Sur la période 2002-2006, les 459 inspections menées en Ile-de-France ont abouti à moins d'une dizaine de fermetures administratives d'établissements. Daniele Nageotte avoue qu'elle aurait aimé fermer plus de maisons de retraite. "Mais chaque fermeture est une décision difficile à prendre. Déplacer une personne âgée très dépendante peut précipiter sa mort." Il faut aussi trouver un grand nombre de places rapidement, alors que les listes d'attente sont déjà longues dans nombre de maisons de retraite. Et quand il s'agit de sanctions individuelles, les responsables y réfléchissent à deux fois en raison des difficultés à recruter dans ce secteur caractérisé par des bas salaires, des conditions de travail difficiles, et des horaires décalés. Licencier, c'est aggraver encore le manque de personnel que vit chaque établissement.
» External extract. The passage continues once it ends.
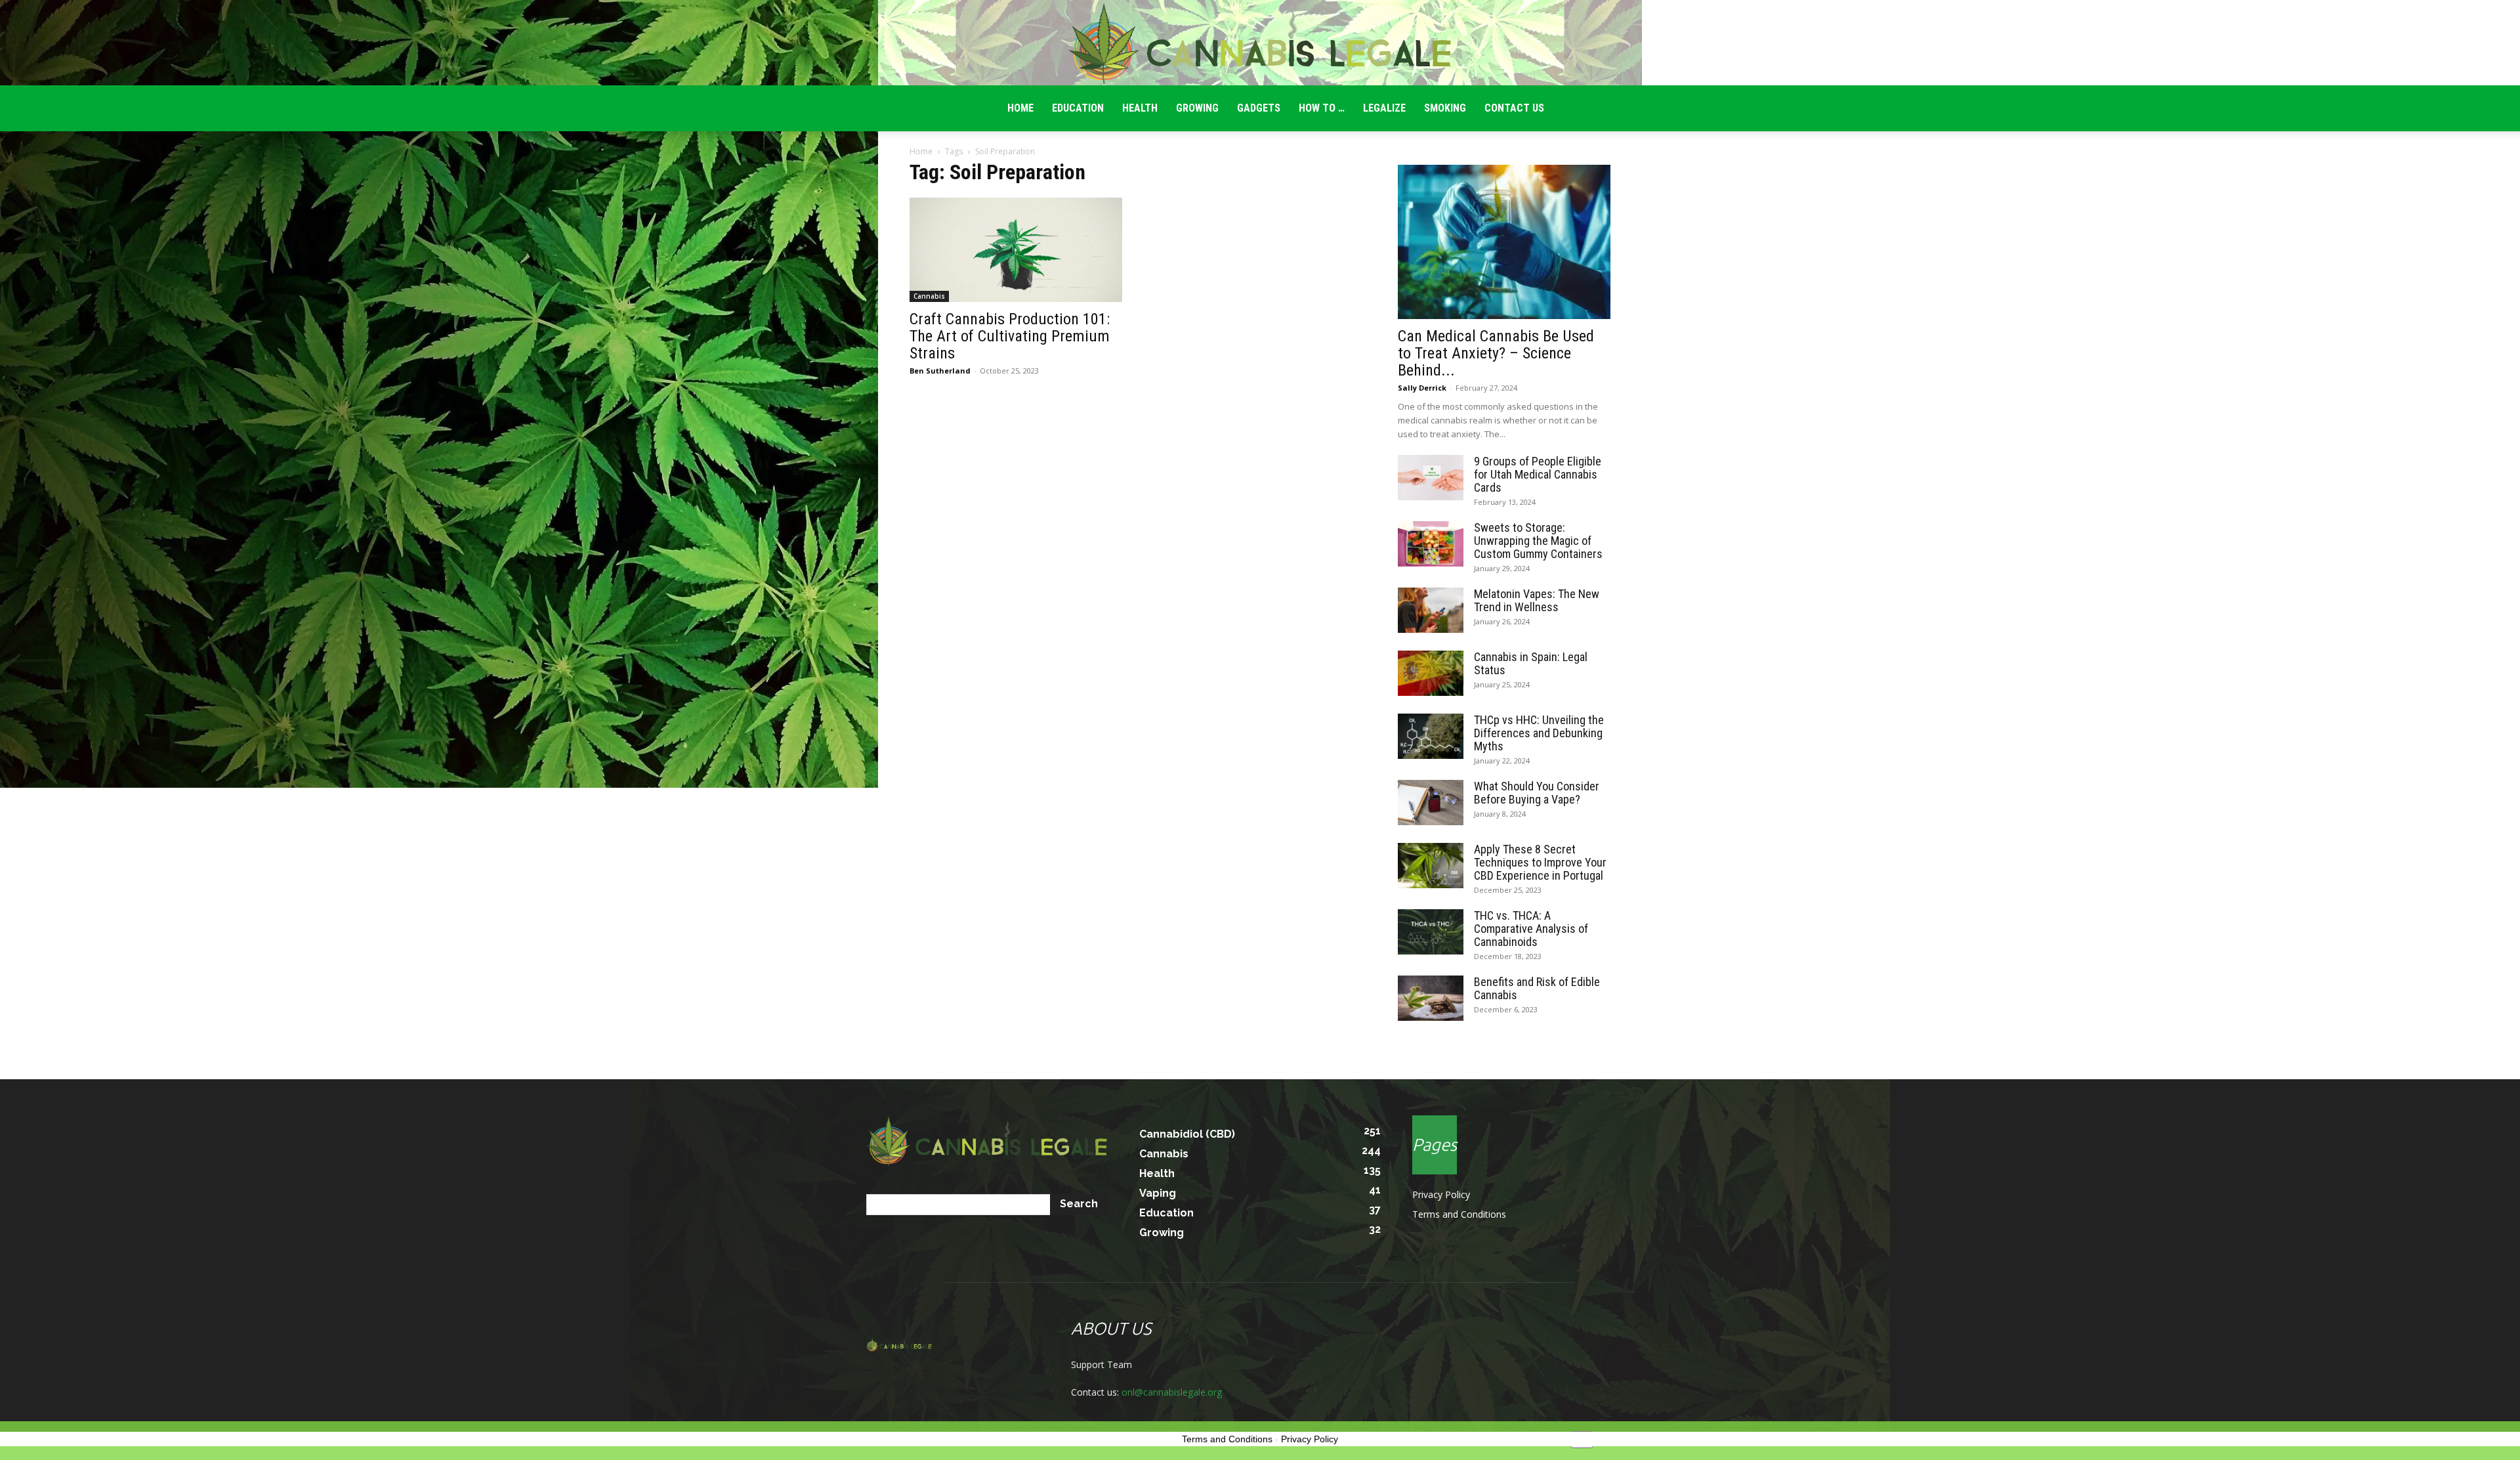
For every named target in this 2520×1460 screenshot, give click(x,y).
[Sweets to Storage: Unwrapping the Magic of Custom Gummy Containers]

LA FORMATION, SOUVENT PLUS EFFICACE
Reste enfin la question de la formation des équipes et de l'encadrement, souvent bien plus efficace sur le long terme que les sanctions. Les difficultés de management sont fréquemment en cause, plus encore que le taux d'encadrement, qui semble intervenir à la marge. Dans ces cas, les personnes âgées sont les victimes des conflits de personnalités. La ministre a promis de mobiliser sur trois ans "132 millions d'euros pour former 250 000 professionnels". Mais la Fédération nationale des associations de personnes âgées et de leurs familles (Fnapaef) se montre très critique à l'égard des dispositions annoncées par Mme Létard. "Avec ces mesures, l'Etat pourra-t-il encore nier la réalité du terrain : manque de personnel, formation insuffisante ?", interroge l'association, qui dénonce également les "moyens ridiculement faibles" accordés pour traiter ce problème, en hausse de 4,5% alors que le nombre des personnes âgées fragilisées augmente de 7% par an. La Fnapaef considère cependant comme "une belle avancée" l'idée de former les personnels à des "techniques d'accompagnement personnalisé" pour s'occuper, notamment, des personnes atteintes de la maladie d'Alzheimer. "C'est ce que nous réclamons depuis de longues années, mais la formation, qui est très importante, ne doit pas occulter la mise en place de ratios de personnels, conditions nécessaires pour assurer la bientraitance", ajoute l'association.
De son côté l'association AD-PA n'a que très peu apprécié les mesures annoncées par le gouvernement : "Les professionnels demandent transparence et dialogue, l'Etat répond menaces, opacité et restrictions", dénonce-t-elle dans un communiqué.